Especially when working in teams, I experienced people doing bad things in code w/o a static type checker, and of course when using languages like Golang, TypeScript or Java, the tooling is IMHO on a completly different level.

I am interested in experiences from people using dynamic languages for medium to big >= 10000 LOC projects in teams of 2 or more people which also have enough experience with statically typed languages to make a informed decission. What is your general experience? What kind of projects did you do? Would you use dynamic languages again for this projects? What advice would you give for using dynamic languages successfully and sustainably? What problems did you discover?

wavemode 2 years ago

I once worked at a startup with a few hundred thousand LOCs of JavaScript (nodejs). We were in the process of evaluating TypeScript but were mostly still on plain JS.

The project had good test coverage. The main issue I had working in that codebase was never reliability, it was documentation. It's simply harder to read code that doesn't have types annotated. It takes longer to figure out what the shape of some certain data is, or is supposed to be.

Separately from that job, I've also worked with 1M+ LOC codebases in Ruby as well as Python. The Ruby codebase was statically typechecked with Sorbet and the Python with mypy. Big improvement to developer experience IMO.

It's common to ask, "why even use Ruby/Python and then typecheck it anyway?" But that question misses the point. The power of dynamic languages, in my opinion, isn't really that the types are dynamic. Rather, it is that the environment is dynamic. One thing this unlocks is that types and functions are just values and can be freely inspected, and created, at runtime. Another is that you can attach a REPL to a running system and inspect and debug it, live. Both of these allowed us to develop features and solve problems at a greater velocity than if we'd been working with a more static language.

  • throwaway38405OP 2 years ago

    Thank you very much for your feedback and insights!

    Two follow up questions:

    You mention that functions/types are just values and can be created at runtime. IMHO you get the same with Java (8+) and everything running atop the JVM, Golang and some other programming languages. Why is this such a big differentiator for you?

    The other thing I find interesting, that you didn't mention tooling at all. For me, navigation in bigger code bases is a killer feature ('one reads code more of ten than write it').

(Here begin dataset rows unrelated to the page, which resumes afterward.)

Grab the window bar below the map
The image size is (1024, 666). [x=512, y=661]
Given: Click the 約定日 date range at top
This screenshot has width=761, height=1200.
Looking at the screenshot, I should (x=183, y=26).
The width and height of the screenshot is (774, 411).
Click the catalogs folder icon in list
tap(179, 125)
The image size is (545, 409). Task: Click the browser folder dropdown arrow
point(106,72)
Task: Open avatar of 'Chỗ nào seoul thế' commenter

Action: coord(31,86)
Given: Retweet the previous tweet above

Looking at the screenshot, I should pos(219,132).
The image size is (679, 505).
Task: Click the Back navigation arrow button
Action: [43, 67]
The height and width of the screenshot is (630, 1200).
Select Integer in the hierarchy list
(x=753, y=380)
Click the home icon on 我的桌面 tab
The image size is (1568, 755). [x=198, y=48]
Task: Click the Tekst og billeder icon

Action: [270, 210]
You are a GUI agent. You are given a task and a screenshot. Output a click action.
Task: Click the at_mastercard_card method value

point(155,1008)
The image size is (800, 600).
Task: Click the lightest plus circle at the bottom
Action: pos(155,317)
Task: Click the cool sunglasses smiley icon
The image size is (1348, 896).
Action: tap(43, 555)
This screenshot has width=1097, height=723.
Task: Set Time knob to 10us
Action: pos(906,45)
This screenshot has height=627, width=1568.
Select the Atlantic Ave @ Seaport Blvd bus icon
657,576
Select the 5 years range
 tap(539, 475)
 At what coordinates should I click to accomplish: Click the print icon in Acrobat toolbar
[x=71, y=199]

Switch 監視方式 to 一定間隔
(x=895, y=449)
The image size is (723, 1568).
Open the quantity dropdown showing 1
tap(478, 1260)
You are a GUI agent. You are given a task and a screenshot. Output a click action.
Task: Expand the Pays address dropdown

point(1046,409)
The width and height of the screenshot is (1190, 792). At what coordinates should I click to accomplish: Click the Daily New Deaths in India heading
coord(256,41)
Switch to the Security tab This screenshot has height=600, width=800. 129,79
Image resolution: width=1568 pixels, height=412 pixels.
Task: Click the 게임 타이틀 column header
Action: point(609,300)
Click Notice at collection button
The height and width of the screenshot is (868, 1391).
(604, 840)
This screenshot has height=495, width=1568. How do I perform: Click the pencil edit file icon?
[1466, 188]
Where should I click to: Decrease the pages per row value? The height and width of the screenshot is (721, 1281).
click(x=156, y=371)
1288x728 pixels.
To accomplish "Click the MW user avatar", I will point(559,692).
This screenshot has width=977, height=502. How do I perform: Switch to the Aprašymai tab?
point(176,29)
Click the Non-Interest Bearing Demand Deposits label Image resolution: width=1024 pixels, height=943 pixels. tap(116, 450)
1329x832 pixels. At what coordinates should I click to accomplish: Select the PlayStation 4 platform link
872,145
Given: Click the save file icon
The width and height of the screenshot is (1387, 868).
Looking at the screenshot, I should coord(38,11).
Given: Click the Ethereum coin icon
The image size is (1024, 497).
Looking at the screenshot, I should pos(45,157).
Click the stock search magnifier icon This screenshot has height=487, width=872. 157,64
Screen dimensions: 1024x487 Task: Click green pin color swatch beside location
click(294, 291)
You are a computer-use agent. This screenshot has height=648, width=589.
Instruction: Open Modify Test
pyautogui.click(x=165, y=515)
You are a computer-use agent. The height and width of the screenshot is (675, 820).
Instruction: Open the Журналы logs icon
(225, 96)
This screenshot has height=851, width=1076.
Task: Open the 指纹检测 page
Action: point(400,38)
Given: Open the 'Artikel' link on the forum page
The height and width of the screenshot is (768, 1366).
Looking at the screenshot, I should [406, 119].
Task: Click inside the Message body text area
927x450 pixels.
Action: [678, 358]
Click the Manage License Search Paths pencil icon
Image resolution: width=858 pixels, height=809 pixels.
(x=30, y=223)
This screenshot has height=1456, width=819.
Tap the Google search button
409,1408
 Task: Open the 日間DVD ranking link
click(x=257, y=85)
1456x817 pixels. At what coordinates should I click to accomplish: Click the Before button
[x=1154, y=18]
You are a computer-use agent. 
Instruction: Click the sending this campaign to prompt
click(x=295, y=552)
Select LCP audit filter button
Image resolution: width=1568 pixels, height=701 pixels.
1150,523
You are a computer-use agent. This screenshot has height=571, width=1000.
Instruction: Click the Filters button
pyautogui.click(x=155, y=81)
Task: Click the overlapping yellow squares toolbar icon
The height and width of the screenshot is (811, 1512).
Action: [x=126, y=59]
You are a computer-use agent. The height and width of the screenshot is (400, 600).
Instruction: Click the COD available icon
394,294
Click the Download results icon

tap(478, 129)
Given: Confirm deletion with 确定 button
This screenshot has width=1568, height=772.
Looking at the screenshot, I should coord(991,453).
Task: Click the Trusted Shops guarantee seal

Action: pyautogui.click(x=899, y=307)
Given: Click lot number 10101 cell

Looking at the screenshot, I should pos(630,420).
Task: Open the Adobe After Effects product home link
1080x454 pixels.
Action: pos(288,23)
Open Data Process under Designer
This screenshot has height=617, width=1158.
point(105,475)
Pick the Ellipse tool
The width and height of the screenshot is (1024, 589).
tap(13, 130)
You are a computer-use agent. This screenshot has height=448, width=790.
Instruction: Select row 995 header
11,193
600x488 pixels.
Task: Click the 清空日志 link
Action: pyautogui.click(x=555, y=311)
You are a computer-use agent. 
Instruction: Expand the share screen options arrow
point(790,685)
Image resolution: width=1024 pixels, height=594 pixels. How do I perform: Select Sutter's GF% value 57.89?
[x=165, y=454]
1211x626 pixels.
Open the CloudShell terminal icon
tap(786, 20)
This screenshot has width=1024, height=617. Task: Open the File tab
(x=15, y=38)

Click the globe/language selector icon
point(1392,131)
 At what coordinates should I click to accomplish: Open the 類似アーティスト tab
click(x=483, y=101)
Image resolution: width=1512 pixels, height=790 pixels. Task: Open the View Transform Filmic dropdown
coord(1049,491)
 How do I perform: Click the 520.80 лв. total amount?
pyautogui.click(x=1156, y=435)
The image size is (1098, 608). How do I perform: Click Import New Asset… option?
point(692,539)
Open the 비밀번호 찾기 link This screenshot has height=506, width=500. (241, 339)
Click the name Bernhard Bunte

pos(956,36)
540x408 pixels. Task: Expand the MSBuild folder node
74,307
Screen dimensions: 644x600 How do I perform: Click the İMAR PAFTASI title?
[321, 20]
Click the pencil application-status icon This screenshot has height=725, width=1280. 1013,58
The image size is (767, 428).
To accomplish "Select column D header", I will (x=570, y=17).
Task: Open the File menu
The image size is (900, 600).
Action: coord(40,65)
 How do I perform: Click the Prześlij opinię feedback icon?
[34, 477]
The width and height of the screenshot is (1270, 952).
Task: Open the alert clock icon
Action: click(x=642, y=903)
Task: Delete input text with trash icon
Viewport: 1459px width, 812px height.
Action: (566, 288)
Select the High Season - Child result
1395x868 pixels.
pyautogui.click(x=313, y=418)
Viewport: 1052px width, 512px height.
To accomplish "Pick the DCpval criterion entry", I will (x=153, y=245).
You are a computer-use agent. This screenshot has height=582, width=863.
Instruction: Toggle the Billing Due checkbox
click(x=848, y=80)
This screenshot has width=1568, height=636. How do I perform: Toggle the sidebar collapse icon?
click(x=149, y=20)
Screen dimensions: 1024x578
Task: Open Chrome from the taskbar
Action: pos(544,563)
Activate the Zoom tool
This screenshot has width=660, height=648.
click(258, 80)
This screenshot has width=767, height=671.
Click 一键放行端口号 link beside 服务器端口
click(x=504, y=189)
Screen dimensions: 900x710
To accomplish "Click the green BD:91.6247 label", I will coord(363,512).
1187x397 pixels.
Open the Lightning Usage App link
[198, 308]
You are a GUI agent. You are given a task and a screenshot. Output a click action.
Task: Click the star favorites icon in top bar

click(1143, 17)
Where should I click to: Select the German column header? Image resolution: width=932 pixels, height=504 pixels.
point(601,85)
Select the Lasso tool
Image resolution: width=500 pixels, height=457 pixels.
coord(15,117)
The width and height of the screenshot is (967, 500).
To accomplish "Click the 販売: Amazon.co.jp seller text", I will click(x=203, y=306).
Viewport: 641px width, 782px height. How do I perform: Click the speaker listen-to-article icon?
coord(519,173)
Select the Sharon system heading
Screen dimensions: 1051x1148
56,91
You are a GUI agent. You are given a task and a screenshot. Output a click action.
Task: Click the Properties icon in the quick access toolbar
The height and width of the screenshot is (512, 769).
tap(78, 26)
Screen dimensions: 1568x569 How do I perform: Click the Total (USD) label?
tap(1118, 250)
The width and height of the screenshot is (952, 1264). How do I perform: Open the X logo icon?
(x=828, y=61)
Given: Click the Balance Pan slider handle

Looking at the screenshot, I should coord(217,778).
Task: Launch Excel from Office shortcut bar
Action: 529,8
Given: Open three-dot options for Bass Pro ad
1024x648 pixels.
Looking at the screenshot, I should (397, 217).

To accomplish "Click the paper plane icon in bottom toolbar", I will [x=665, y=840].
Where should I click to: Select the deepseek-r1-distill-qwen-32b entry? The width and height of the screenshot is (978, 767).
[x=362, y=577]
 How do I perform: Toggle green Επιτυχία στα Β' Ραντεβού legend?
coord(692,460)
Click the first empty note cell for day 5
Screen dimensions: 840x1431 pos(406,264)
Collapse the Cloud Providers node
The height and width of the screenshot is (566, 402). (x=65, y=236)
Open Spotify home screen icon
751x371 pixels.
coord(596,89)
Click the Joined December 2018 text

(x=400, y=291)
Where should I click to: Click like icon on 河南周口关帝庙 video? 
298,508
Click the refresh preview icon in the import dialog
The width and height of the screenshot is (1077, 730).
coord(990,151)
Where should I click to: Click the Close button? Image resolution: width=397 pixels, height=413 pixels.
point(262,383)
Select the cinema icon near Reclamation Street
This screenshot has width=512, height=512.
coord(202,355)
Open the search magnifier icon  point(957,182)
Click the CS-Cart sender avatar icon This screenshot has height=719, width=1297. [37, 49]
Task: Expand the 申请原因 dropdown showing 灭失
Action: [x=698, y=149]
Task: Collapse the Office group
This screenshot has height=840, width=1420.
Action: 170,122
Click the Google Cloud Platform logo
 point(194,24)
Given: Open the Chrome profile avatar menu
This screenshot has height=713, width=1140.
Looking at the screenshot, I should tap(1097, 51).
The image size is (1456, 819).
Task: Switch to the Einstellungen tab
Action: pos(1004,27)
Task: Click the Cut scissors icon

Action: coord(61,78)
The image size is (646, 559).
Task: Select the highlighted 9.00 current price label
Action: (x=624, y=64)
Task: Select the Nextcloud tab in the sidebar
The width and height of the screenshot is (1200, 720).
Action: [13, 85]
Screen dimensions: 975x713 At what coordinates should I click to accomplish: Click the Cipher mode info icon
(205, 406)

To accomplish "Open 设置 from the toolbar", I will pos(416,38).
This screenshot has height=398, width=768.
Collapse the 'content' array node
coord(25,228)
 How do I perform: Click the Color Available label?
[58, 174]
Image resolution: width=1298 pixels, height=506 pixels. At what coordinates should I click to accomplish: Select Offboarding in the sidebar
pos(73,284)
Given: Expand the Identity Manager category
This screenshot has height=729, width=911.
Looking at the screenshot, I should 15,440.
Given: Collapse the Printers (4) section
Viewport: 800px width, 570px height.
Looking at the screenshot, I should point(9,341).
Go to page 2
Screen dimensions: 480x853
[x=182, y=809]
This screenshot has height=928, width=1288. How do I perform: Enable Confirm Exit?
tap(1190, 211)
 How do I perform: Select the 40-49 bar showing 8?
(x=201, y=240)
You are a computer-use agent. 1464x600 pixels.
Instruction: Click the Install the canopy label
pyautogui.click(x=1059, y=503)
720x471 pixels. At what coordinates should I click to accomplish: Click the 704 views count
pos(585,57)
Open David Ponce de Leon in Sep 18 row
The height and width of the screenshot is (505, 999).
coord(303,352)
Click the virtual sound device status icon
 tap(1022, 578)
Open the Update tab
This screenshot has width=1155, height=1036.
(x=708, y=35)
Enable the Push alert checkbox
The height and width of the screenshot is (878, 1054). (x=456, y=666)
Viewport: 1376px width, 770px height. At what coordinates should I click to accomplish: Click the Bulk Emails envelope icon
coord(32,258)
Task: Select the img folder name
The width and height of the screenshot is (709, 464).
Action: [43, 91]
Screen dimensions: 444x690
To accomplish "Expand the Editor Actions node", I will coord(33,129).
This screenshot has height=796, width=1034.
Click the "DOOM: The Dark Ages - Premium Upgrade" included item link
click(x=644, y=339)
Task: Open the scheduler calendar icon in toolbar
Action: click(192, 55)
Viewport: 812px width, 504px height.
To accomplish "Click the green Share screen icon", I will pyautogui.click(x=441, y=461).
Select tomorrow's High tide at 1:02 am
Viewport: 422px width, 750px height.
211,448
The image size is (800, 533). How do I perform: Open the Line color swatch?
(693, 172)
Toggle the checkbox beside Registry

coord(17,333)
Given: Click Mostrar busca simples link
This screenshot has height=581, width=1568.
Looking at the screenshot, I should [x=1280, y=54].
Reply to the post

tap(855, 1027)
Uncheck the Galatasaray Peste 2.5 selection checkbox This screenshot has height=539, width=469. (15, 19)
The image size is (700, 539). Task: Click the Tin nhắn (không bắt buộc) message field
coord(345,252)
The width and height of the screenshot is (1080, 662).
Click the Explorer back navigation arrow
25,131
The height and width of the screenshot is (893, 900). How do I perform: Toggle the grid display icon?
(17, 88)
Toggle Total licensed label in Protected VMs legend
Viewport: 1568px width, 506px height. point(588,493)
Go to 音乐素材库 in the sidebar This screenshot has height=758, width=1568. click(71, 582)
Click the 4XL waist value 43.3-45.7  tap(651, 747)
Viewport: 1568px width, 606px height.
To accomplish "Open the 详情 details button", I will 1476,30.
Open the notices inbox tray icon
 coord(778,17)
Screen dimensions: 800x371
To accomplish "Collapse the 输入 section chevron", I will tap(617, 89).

Code navigation/auto complete is IMHO much inferior in dynamic languages, even for small projects and with state of the art IDEs (IDEA...). (And not even mentioning deploying the software to servers/clients.) Did you find issues with the tooling in these projects, don't you care and just use VIM/Emacs or wasn't it just bothering you enough to mention?

    • wavemode 2 years ago

      > IMHO you get the same with Java (8+) and everything running atop the JVM, Golang and some other programming languages.

      I mean... kind of? Java and Go both have reflection, sure. Creating types at runtime (e.g. for mocking) also kind of exists ... kind of. Though it's very hacky in both languages.

      The REPL story is also much better in dynamic languages. I've seen production incidents get investigated, diagnosed and resolved in minutes, that would've taken hours at other companies.

      Though of course with great power comes great responsibility. I've seen some abhorrent misuses of reflection, and I've seen issues caused by overuse of prod REPLs. It's all a tradeoff at the end of the day.

      > Code navigation/auto complete is IMHO much inferior in dynamic languages

      With type annotations, I've never had any problems with autocomplete or code navigation in Python (e.g. PyCharm, Python extensions for vscode, etc). Ruby either.

      Without type annotations, you're gonna have a hard time.